━━━━━ Raw data

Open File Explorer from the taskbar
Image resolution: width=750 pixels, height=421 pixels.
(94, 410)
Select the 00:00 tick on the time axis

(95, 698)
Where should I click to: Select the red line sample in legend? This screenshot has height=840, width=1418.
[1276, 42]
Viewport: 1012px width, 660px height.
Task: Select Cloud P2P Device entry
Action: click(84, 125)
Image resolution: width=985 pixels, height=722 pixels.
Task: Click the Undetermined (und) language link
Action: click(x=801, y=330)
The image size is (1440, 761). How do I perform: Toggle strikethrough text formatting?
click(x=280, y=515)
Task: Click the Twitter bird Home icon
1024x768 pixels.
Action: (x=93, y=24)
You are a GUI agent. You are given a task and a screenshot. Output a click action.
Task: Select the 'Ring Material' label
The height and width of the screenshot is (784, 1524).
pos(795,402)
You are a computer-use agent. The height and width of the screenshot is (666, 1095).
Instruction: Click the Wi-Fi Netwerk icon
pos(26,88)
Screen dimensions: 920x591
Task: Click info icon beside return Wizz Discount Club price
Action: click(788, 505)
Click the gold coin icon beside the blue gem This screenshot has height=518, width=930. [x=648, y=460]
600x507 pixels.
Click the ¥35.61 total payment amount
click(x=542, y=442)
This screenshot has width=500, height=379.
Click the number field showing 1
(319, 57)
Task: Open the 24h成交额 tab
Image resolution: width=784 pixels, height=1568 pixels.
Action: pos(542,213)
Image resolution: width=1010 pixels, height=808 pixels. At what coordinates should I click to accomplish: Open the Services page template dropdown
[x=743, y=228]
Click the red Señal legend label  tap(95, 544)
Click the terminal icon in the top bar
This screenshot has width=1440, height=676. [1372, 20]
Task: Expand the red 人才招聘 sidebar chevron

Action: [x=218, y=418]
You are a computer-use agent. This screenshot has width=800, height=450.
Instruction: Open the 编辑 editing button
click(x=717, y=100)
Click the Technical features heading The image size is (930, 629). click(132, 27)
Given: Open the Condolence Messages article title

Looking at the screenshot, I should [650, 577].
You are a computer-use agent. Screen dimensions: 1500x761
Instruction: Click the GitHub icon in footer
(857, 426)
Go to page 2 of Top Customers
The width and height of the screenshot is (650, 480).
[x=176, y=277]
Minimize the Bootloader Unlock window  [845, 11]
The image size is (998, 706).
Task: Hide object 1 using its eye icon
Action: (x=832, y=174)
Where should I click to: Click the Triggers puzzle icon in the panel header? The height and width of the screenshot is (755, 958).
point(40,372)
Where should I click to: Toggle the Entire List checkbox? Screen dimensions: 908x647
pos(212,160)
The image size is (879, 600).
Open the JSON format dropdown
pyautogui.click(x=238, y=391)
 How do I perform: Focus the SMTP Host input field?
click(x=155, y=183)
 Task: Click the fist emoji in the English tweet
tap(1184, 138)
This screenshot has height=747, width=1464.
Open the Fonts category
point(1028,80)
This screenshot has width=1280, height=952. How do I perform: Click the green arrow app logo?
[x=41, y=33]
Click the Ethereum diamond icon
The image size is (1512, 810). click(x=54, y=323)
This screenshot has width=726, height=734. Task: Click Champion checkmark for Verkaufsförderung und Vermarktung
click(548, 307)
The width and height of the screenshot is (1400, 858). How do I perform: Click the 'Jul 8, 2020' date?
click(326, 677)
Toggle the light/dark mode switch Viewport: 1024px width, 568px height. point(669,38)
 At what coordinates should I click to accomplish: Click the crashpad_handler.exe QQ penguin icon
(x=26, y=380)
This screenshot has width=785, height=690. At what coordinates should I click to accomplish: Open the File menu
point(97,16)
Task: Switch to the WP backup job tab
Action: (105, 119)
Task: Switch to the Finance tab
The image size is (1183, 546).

━━━━━━━━━━

# Task directions
All of the data above should be set down again exactly.

# Task response
Open File Explorer from the taskbar
Image resolution: width=750 pixels, height=421 pixels.
(94, 410)
Select the 00:00 tick on the time axis

(95, 698)
Where should I click to: Select the red line sample in legend? This screenshot has height=840, width=1418.
[1276, 42]
Viewport: 1012px width, 660px height.
Task: Select Cloud P2P Device entry
Action: click(84, 125)
Image resolution: width=985 pixels, height=722 pixels.
Task: Click the Undetermined (und) language link
Action: click(x=801, y=330)
The image size is (1440, 761). How do I perform: Toggle strikethrough text formatting?
click(x=280, y=515)
Task: Click the Twitter bird Home icon
1024x768 pixels.
Action: (x=93, y=24)
You are a GUI agent. You are given a task and a screenshot. Output a click action.
Task: Select the 'Ring Material' label
The height and width of the screenshot is (784, 1524).
pos(795,402)
You are a computer-use agent. The height and width of the screenshot is (666, 1095).
Instruction: Click the Wi-Fi Netwerk icon
pos(26,88)
Screen dimensions: 920x591
Task: Click info icon beside return Wizz Discount Club price
Action: click(788, 505)
Click the gold coin icon beside the blue gem This screenshot has height=518, width=930. [x=648, y=460]
600x507 pixels.
Click the ¥35.61 total payment amount
click(x=542, y=442)
This screenshot has width=500, height=379.
Click the number field showing 1
(319, 57)
Task: Open the 24h成交额 tab
Image resolution: width=784 pixels, height=1568 pixels.
Action: pos(542,213)
Image resolution: width=1010 pixels, height=808 pixels. At what coordinates should I click to accomplish: Open the Services page template dropdown
[x=743, y=228]
Click the red Señal legend label  tap(95, 544)
Click the terminal icon in the top bar
This screenshot has width=1440, height=676. [1372, 20]
Task: Expand the red 人才招聘 sidebar chevron

Action: [x=218, y=418]
You are a computer-use agent. This screenshot has width=800, height=450.
Instruction: Open the 编辑 editing button
click(x=717, y=100)
Click the Technical features heading The image size is (930, 629). click(132, 27)
Given: Open the Condolence Messages article title

Looking at the screenshot, I should [650, 577].
You are a computer-use agent. Screen dimensions: 1500x761
Instruction: Click the GitHub icon in footer
(857, 426)
Go to page 2 of Top Customers
The width and height of the screenshot is (650, 480).
[x=176, y=277]
Minimize the Bootloader Unlock window  [845, 11]
The image size is (998, 706).
Task: Hide object 1 using its eye icon
Action: (x=832, y=174)
Where should I click to: Click the Triggers puzzle icon in the panel header? The height and width of the screenshot is (755, 958).
point(40,372)
Where should I click to: Toggle the Entire List checkbox? Screen dimensions: 908x647
pos(212,160)
The image size is (879, 600).
Open the JSON format dropdown
pyautogui.click(x=238, y=391)
 How do I perform: Focus the SMTP Host input field?
click(x=155, y=183)
 Task: Click the fist emoji in the English tweet
tap(1184, 138)
This screenshot has height=747, width=1464.
Open the Fonts category
point(1028,80)
This screenshot has width=1280, height=952. How do I perform: Click the green arrow app logo?
[x=41, y=33]
Click the Ethereum diamond icon
The image size is (1512, 810). click(x=54, y=323)
This screenshot has width=726, height=734. Task: Click Champion checkmark for Verkaufsförderung und Vermarktung
click(548, 307)
The width and height of the screenshot is (1400, 858). How do I perform: Click the 'Jul 8, 2020' date?
click(326, 677)
Toggle the light/dark mode switch Viewport: 1024px width, 568px height. point(669,38)
 At what coordinates should I click to accomplish: Click the crashpad_handler.exe QQ penguin icon
(x=26, y=380)
This screenshot has width=785, height=690. At what coordinates should I click to accomplish: Open the File menu
point(97,16)
Task: Switch to the WP backup job tab
Action: (105, 119)
Task: Switch to the Finance tab
The image size is (1183, 546).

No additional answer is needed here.